#### EXERCISE BRIEF:
Only some lines are wanted. Transcribe, exactly, the lines below from the line with "Task: Open the 消息 speech bubble icon" up to and including the line with "Viewport: 1024px width, 461px height.".

#### Saved data entries:
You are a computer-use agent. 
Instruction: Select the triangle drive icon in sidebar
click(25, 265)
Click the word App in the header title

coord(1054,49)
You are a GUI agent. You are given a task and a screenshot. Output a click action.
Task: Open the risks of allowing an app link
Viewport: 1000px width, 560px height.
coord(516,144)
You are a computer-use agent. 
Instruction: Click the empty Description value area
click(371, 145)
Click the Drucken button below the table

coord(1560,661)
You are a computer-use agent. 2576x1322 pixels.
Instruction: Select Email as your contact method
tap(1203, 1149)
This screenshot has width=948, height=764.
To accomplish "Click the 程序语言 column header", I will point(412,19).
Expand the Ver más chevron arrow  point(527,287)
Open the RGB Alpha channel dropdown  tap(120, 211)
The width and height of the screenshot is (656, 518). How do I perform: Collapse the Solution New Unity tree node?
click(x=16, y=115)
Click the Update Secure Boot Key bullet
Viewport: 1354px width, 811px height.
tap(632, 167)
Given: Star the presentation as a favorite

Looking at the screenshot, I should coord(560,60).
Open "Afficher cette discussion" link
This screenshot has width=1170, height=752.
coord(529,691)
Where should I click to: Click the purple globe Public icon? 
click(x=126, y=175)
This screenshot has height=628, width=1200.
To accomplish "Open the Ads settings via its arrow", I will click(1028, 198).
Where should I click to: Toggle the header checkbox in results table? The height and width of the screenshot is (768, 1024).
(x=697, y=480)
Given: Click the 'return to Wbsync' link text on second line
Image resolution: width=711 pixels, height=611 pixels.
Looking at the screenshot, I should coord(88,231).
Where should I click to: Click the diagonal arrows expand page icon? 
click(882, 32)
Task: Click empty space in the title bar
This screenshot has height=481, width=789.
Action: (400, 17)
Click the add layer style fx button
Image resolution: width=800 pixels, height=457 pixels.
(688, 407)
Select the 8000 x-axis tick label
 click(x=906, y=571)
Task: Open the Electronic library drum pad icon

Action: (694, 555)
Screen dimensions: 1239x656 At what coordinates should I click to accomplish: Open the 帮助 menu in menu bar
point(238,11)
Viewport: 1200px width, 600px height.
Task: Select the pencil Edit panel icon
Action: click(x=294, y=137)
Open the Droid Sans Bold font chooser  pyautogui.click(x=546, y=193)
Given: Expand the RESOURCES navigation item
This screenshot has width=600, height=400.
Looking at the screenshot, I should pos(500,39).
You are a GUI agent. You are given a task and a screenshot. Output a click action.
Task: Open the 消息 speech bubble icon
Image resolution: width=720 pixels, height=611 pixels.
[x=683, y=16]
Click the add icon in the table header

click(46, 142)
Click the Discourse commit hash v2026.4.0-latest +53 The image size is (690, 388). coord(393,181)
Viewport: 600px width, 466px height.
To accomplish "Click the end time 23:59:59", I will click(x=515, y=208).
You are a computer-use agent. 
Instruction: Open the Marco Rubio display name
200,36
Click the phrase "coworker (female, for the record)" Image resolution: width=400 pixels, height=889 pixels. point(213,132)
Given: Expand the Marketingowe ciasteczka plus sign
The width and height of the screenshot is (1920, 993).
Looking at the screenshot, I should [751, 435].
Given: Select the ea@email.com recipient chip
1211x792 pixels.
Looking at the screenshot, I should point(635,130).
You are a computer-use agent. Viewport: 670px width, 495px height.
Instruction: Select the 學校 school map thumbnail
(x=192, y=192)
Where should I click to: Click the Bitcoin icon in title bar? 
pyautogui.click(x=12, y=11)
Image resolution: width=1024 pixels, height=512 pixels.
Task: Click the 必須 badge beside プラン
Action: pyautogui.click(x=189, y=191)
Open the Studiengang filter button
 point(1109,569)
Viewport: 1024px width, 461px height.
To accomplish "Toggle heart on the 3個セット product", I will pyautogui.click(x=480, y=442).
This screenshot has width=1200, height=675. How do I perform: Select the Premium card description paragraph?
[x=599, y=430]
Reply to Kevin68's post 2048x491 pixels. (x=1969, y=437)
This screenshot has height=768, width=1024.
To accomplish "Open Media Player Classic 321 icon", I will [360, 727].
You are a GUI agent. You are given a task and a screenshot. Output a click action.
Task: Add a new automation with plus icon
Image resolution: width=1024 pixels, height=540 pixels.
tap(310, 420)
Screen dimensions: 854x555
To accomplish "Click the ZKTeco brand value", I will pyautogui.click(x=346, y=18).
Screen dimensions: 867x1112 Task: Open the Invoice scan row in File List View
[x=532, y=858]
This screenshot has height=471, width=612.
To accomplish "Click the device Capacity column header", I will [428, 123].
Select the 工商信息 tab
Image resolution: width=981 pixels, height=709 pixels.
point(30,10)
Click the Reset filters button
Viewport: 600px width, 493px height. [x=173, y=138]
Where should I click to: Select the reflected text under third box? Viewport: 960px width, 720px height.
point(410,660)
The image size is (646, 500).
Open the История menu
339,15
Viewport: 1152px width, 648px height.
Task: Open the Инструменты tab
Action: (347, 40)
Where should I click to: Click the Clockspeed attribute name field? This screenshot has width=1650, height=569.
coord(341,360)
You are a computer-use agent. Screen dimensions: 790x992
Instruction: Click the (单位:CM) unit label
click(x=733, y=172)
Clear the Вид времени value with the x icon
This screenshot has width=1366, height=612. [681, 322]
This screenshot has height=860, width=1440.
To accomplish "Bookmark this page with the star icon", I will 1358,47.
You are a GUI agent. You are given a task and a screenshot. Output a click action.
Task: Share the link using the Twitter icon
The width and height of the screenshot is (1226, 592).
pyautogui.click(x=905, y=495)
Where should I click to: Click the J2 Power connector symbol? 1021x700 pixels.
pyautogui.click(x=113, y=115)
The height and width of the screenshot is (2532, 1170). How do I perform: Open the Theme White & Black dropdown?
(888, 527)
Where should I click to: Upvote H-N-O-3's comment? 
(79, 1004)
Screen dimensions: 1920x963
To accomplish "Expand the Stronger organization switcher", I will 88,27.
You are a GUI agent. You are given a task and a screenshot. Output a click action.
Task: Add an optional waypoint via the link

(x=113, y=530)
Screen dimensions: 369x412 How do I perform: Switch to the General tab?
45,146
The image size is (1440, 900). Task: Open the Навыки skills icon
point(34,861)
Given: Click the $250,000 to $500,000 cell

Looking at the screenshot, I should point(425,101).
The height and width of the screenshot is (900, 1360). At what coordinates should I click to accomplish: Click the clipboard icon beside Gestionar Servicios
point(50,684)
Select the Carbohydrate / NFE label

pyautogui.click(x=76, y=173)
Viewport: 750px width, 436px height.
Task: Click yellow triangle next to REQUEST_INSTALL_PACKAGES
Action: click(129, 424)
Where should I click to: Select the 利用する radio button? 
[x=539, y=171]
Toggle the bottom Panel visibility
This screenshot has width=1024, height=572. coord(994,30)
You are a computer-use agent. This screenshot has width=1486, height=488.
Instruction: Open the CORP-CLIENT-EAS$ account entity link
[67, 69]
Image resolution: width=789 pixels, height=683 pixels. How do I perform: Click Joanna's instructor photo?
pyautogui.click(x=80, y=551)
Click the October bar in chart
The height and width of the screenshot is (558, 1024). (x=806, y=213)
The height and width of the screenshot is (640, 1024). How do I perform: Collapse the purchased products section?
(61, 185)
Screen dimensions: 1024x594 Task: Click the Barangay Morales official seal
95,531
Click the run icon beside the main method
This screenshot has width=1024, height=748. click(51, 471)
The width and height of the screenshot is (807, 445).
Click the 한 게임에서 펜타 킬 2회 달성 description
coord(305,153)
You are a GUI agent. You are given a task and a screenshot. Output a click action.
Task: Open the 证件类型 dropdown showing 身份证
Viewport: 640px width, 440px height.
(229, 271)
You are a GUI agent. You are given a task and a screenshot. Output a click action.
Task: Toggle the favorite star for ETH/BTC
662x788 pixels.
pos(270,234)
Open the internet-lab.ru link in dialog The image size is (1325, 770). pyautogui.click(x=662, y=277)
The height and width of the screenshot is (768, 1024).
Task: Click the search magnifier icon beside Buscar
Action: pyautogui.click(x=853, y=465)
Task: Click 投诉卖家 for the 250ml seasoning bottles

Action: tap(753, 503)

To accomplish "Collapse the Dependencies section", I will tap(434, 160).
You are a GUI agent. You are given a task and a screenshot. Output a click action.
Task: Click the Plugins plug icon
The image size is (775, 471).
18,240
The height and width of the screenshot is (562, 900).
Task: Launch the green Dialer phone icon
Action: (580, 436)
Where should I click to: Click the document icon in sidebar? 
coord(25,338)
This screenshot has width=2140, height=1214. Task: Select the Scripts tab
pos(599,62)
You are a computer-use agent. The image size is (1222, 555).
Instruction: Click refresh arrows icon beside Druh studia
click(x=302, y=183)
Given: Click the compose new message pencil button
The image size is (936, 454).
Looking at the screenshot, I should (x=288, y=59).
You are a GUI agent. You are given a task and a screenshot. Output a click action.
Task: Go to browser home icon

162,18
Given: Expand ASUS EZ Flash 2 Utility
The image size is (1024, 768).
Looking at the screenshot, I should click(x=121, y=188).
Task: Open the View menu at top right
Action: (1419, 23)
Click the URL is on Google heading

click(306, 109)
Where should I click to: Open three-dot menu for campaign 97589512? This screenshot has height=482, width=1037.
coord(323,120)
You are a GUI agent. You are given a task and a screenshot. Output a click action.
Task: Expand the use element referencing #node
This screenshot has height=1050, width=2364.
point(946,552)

#### WRITTEN ANSWER:
Task: Open the 消息 speech bubble icon
Image resolution: width=720 pixels, height=611 pixels.
[x=683, y=16]
Click the add icon in the table header

click(46, 142)
Click the Discourse commit hash v2026.4.0-latest +53 The image size is (690, 388). coord(393,181)
Viewport: 600px width, 466px height.
To accomplish "Click the end time 23:59:59", I will click(x=515, y=208).
You are a computer-use agent. 
Instruction: Open the Marco Rubio display name
200,36
Click the phrase "coworker (female, for the record)" Image resolution: width=400 pixels, height=889 pixels. point(213,132)
Given: Expand the Marketingowe ciasteczka plus sign
The width and height of the screenshot is (1920, 993).
Looking at the screenshot, I should [751, 435].
Given: Select the ea@email.com recipient chip
1211x792 pixels.
Looking at the screenshot, I should point(635,130).
You are a computer-use agent. Viewport: 670px width, 495px height.
Instruction: Select the 學校 school map thumbnail
(x=192, y=192)
Where should I click to: Click the Bitcoin icon in title bar? 
pyautogui.click(x=12, y=11)
Image resolution: width=1024 pixels, height=512 pixels.
Task: Click the 必須 badge beside プラン
Action: pyautogui.click(x=189, y=191)
Open the Studiengang filter button
 point(1109,569)
Viewport: 1024px width, 461px height.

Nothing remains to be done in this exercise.